A new way of doing things must put the morality of the common good at its centre. The treatment of people and the environment in which they live must be a main pillar, as must an inclusivity that recognises the inherent worth of every human being from the baby in the cradle to the elderly person at home.
This would mean the workers who produce the product, whether it be boiler components or the education of a child must be put first. Part of this construct must be decent wages and terms and conditions of work. No more bosses being paid one hundred times more than the workers.
The role of the parent must be respected and remunerated in the society. The role of parent needs to be set alongside that of a job, not taken, as it is now, as some make do and mend add on that apparently everyone knows naturally how to do.

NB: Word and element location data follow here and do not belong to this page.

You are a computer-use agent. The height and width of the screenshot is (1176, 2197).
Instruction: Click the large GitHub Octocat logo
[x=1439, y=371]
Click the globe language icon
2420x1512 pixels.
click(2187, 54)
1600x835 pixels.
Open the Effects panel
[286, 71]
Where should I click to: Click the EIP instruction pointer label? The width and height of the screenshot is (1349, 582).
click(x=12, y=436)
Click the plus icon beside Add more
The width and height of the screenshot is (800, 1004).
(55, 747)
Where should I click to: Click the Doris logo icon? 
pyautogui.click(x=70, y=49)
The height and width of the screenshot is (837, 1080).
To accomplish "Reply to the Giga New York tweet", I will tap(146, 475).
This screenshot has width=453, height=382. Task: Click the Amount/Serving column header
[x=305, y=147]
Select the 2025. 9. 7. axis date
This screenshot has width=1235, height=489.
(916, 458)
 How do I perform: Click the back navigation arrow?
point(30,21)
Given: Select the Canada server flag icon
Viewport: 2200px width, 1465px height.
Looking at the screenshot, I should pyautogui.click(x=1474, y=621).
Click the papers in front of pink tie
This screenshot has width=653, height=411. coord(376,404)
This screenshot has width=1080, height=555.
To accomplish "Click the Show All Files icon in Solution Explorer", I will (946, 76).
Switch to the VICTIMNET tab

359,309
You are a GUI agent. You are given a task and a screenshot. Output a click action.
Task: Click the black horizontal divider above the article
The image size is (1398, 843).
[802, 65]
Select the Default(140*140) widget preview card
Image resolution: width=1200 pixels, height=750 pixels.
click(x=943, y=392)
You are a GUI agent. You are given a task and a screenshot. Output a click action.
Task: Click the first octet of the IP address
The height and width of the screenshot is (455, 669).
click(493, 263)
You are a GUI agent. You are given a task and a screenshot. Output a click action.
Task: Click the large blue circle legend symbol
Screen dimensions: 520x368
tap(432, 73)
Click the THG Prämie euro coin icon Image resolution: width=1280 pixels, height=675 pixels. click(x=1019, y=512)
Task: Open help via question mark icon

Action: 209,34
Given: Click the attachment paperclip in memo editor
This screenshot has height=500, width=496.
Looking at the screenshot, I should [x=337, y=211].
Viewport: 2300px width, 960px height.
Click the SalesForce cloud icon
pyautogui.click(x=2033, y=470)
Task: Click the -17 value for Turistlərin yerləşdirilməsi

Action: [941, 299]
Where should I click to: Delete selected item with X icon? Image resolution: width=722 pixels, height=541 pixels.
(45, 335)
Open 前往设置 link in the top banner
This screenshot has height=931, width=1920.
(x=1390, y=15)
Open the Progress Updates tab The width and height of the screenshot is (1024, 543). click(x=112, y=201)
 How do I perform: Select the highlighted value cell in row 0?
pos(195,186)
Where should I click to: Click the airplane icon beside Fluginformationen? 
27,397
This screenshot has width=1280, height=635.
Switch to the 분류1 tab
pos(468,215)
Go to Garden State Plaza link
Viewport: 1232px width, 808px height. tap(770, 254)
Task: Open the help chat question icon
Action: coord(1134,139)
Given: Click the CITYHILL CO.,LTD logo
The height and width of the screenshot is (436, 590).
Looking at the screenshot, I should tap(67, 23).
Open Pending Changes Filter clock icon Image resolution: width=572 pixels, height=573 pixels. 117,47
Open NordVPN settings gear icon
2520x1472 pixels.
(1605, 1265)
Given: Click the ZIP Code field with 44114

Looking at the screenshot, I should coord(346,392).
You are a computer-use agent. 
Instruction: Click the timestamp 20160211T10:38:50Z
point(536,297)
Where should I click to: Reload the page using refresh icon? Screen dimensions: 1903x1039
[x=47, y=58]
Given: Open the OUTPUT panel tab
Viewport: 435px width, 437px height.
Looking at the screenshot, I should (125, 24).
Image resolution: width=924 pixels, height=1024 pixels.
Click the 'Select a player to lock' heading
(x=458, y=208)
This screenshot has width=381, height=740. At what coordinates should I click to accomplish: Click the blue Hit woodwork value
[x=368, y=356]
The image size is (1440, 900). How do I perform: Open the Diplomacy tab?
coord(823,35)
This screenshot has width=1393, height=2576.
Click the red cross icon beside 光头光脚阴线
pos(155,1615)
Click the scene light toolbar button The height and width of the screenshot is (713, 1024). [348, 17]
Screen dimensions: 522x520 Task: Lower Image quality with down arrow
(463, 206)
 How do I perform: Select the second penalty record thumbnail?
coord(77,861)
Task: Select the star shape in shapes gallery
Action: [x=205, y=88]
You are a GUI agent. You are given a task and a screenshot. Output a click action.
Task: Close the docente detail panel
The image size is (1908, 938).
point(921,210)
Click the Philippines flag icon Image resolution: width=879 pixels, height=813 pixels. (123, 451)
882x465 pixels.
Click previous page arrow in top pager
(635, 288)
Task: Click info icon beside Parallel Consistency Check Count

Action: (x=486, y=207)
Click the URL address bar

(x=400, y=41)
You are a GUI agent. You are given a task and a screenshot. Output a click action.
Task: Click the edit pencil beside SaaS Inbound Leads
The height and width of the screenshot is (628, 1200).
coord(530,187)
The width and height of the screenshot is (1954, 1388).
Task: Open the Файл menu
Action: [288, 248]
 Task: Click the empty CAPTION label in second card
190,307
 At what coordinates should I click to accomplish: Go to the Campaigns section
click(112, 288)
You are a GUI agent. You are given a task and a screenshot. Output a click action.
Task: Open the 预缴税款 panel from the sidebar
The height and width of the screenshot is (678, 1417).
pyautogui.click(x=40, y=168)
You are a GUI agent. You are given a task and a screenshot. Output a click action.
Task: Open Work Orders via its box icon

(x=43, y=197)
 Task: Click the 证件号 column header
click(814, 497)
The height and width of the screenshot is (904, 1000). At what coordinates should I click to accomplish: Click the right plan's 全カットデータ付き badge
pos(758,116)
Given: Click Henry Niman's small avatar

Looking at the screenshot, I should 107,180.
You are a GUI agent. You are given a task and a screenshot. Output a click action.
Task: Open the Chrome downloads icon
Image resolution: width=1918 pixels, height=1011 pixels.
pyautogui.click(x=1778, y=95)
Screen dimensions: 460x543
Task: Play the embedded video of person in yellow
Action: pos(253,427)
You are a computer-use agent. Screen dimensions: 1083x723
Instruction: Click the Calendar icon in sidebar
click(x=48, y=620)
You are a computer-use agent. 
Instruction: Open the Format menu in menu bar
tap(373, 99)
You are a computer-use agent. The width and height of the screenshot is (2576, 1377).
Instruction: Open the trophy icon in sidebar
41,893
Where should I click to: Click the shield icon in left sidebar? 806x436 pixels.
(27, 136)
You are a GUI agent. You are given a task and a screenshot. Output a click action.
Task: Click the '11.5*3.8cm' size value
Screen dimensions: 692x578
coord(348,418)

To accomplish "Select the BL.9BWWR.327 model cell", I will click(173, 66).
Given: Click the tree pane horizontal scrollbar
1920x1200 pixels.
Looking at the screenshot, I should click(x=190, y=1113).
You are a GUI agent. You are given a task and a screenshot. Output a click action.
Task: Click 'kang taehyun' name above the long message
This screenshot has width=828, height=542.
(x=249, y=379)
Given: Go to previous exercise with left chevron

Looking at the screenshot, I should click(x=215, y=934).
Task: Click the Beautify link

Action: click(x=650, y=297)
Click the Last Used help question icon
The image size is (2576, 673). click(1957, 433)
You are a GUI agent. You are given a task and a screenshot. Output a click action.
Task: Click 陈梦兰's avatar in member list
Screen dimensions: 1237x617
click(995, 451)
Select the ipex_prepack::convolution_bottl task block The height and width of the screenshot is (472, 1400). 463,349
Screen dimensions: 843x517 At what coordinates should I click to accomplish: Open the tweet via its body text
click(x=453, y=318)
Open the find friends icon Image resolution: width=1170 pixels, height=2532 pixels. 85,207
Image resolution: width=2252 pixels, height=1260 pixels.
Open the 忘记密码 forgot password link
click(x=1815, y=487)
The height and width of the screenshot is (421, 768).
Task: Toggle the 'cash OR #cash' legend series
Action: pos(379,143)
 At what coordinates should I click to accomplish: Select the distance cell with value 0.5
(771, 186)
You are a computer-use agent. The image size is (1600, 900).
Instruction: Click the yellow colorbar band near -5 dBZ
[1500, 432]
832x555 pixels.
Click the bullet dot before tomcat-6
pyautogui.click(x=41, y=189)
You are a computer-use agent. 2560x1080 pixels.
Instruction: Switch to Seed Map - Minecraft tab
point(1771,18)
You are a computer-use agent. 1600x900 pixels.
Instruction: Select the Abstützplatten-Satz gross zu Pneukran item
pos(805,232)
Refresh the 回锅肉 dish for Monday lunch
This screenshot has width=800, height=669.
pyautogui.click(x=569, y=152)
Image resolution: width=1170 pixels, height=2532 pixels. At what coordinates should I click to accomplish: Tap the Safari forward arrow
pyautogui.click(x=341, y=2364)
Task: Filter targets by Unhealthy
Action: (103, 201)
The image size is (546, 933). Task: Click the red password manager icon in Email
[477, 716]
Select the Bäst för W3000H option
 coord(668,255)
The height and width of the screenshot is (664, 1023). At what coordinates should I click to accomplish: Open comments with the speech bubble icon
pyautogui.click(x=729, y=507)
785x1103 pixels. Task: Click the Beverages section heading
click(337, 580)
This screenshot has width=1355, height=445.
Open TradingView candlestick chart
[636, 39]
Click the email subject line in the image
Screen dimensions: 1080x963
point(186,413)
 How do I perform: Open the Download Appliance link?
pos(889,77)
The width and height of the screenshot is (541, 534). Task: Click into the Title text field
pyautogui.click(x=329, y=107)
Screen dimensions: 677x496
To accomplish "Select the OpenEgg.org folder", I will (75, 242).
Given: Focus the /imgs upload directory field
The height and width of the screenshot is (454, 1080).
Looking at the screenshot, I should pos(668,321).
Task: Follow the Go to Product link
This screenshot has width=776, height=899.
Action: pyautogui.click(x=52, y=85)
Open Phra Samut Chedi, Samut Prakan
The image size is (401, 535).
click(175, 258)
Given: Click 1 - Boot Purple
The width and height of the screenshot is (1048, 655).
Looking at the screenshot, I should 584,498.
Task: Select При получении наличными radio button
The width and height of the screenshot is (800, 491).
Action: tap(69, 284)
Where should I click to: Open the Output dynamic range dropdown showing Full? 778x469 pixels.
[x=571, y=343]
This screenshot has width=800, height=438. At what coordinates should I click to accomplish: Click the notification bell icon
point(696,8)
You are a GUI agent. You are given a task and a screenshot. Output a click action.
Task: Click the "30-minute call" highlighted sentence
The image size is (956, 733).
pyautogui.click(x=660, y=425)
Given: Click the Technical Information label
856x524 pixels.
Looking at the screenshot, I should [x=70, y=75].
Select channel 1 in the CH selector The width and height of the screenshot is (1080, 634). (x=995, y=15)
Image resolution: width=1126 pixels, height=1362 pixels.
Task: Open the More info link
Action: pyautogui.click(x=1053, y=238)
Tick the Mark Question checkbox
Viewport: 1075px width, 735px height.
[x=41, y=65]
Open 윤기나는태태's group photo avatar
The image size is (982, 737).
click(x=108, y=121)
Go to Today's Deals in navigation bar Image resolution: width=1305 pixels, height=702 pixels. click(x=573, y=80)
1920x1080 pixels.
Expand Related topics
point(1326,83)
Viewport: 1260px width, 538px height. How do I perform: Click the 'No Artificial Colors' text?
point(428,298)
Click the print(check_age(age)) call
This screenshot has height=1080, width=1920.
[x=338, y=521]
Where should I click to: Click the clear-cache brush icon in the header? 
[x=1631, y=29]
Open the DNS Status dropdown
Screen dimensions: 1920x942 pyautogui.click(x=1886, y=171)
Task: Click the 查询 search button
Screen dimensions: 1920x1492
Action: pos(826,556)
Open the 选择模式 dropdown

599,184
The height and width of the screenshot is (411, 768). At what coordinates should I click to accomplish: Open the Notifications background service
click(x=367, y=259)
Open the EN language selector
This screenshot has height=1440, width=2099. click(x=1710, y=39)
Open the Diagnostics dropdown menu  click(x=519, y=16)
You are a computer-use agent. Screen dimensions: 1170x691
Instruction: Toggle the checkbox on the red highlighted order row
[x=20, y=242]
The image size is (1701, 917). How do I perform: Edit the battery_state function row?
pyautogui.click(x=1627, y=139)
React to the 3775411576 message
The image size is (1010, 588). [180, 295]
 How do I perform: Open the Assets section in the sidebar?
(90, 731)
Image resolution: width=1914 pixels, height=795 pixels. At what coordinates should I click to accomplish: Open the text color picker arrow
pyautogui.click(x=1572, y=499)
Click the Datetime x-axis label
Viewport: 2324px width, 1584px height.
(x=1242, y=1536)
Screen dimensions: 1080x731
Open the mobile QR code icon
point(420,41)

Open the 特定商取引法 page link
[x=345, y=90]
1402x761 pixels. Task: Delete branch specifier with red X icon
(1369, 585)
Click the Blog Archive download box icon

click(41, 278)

In terms of the type of economy for the future, there needs to be a major move toward green technology. This is where the future lies.
There must also be a return to the land, with people producing more of their own food. This helps create self sufficiency but it is also a vital part of every human beings education to be in touch with the earth. There are moves to provide more spaces so that people can grow more of their own food, such as allotments and shared gardens etc but there needs to be more.
There should also be more time for leisure and education in a new economic model. This would mean less time needed at work, allowing more time with family and friends, as well as on education. The concept of education in its most basic sense needs to be recaptured from the bastardised version that now seems to dominate in educational establishments around the country. Exam factories have little role to play in expanding the mind.
There are some nascent signs of a debate developing in terms of what a new economic model should look like. But this needs to be accelarated, with a wide coalition of interests including the unions, Labour Party, environmentalists, progressive employers, faiths and others all having a part to play. Change would be better implemented in a peaceful and equitable way rather than coming as a phoenix from the ashes of a devastated economic meltdown.